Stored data
□ □ □

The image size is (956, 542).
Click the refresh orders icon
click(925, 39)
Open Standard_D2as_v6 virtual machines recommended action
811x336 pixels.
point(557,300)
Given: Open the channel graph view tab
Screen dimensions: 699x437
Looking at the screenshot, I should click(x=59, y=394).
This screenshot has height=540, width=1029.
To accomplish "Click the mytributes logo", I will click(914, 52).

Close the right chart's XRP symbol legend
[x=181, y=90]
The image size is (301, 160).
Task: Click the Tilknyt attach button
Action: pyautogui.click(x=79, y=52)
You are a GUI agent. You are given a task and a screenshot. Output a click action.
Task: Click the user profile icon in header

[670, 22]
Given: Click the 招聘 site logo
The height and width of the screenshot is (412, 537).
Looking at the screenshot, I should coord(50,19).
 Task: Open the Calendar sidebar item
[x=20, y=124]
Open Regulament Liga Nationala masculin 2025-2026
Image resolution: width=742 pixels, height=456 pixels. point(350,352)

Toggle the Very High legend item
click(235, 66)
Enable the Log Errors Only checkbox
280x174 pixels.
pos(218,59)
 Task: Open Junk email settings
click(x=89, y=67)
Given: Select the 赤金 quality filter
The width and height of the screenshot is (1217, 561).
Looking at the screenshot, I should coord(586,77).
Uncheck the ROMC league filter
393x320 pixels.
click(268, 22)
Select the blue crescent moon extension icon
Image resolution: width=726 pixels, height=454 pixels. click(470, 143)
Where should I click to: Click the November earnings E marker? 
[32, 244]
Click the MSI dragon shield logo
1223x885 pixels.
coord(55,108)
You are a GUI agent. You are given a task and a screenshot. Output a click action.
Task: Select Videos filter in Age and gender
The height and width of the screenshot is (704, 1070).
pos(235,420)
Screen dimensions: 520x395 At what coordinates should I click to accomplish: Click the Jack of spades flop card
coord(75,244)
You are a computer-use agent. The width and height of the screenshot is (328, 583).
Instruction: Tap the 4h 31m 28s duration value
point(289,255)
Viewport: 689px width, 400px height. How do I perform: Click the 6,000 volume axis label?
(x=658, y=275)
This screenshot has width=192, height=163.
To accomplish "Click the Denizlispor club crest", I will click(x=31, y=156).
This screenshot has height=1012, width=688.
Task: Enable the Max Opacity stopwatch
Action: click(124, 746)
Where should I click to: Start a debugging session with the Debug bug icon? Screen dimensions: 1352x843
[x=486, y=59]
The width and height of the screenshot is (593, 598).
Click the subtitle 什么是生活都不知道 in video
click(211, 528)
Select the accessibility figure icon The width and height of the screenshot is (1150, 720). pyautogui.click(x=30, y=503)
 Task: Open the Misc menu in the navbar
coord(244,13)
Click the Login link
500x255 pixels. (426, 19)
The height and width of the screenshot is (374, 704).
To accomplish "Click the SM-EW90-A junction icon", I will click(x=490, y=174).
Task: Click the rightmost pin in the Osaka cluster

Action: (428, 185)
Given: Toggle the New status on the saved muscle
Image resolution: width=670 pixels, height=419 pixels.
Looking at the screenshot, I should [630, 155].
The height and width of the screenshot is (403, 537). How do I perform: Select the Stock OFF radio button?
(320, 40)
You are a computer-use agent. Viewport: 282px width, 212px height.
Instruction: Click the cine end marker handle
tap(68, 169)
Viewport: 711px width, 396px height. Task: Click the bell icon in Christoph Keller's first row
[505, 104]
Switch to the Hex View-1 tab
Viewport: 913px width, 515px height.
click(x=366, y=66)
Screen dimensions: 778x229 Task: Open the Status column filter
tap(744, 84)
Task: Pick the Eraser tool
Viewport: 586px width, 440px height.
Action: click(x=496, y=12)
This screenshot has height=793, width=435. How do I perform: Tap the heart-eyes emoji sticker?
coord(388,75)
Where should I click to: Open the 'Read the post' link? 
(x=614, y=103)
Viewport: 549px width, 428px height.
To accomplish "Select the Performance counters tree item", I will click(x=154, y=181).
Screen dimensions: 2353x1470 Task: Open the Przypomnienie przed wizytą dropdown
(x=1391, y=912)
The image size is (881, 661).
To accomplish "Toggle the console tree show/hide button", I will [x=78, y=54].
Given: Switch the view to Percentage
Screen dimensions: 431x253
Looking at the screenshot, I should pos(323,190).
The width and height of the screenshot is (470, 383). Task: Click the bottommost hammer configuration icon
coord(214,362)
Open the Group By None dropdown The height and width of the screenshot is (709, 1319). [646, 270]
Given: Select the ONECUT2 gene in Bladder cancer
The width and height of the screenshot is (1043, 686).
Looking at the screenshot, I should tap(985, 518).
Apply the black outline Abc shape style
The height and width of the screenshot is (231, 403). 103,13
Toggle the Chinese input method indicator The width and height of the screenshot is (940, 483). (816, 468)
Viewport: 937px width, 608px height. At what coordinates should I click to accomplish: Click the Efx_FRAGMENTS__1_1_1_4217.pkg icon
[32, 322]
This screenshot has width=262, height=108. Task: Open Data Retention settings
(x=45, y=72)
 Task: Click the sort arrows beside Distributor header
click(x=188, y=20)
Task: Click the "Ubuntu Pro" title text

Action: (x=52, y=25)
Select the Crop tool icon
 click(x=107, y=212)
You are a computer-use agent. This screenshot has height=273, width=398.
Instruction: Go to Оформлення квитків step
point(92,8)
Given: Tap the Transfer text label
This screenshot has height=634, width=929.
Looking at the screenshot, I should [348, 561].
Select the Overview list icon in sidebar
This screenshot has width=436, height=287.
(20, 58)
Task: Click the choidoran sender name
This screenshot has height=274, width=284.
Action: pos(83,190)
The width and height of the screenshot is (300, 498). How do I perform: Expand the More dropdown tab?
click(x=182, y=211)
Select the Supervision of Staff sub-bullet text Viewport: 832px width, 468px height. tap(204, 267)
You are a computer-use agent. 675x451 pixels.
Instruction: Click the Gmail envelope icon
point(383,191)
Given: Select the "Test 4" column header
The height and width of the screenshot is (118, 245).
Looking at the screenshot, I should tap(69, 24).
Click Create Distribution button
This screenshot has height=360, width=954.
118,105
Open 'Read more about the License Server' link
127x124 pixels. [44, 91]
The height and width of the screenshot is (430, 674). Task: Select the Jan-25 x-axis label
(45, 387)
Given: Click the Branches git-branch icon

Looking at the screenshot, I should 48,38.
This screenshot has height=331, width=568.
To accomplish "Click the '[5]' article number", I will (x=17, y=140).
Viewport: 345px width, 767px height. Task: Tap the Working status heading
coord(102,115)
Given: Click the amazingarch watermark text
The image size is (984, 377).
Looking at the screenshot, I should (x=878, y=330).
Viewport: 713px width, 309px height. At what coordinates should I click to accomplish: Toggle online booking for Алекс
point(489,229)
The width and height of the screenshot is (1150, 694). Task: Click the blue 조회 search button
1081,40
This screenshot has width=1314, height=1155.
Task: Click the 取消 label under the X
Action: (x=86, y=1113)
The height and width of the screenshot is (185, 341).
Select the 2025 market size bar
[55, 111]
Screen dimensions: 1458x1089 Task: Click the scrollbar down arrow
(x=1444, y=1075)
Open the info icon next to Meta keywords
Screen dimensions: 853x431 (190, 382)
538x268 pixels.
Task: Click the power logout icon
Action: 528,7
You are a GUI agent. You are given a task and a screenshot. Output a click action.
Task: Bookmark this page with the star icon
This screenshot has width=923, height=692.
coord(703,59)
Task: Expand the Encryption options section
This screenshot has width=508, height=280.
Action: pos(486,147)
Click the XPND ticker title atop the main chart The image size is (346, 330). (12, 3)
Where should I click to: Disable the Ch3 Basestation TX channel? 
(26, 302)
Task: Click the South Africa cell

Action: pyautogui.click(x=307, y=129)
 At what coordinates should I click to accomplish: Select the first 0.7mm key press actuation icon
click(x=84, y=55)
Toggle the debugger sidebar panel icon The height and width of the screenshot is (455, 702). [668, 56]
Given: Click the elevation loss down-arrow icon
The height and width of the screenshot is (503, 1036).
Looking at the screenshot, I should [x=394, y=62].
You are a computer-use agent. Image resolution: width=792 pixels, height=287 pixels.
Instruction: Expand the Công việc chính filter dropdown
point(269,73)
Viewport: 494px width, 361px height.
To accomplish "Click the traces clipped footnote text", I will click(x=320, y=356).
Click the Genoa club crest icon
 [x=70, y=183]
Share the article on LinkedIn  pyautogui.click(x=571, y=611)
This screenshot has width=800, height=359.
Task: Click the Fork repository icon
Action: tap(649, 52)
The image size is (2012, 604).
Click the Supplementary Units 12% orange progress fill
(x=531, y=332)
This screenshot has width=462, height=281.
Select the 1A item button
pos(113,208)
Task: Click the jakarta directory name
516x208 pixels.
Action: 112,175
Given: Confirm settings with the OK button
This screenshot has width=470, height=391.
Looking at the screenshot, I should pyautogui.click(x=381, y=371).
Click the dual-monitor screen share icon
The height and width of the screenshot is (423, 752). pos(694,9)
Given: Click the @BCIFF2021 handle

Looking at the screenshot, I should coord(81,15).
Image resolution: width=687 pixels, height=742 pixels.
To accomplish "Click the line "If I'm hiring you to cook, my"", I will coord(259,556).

□ □ □

Work item
Of the lines above, extract only those from the line with "Viewport: 711px width, 396px" to the line with "You are a computer-use agent. This", both included, exactly as written.

Answer to the problem
Viewport: 711px width, 396px height. Task: Click the bell icon in Christoph Keller's first row
[505, 104]
Switch to the Hex View-1 tab
Viewport: 913px width, 515px height.
click(x=366, y=66)
Screen dimensions: 778x229 Task: Open the Status column filter
tap(744, 84)
Task: Pick the Eraser tool
Viewport: 586px width, 440px height.
Action: click(x=496, y=12)
This screenshot has height=793, width=435. How do I perform: Tap the heart-eyes emoji sticker?
coord(388,75)
Where should I click to: Open the 'Read the post' link? 
(x=614, y=103)
Viewport: 549px width, 428px height.
To accomplish "Select the Performance counters tree item", I will click(x=154, y=181).
Screen dimensions: 2353x1470 Task: Open the Przypomnienie przed wizytą dropdown
(x=1391, y=912)
The image size is (881, 661).
To accomplish "Toggle the console tree show/hide button", I will [x=78, y=54].
Given: Switch the view to Percentage
Screen dimensions: 431x253
Looking at the screenshot, I should pos(323,190).
The width and height of the screenshot is (470, 383). Task: Click the bottommost hammer configuration icon
coord(214,362)
Open the Group By None dropdown The height and width of the screenshot is (709, 1319). [646, 270]
Given: Select the ONECUT2 gene in Bladder cancer
The width and height of the screenshot is (1043, 686).
Looking at the screenshot, I should tap(985, 518).
Apply the black outline Abc shape style
The height and width of the screenshot is (231, 403). 103,13
Toggle the Chinese input method indicator The width and height of the screenshot is (940, 483). (816, 468)
Viewport: 937px width, 608px height. At what coordinates should I click to accomplish: Click the Efx_FRAGMENTS__1_1_1_4217.pkg icon
[32, 322]
This screenshot has width=262, height=108. Task: Open Data Retention settings
(x=45, y=72)
 Task: Click the sort arrows beside Distributor header
click(x=188, y=20)
Task: Click the "Ubuntu Pro" title text

Action: (x=52, y=25)
Select the Crop tool icon
 click(x=107, y=212)
You are a computer-use agent. This screenshot has height=273, width=398.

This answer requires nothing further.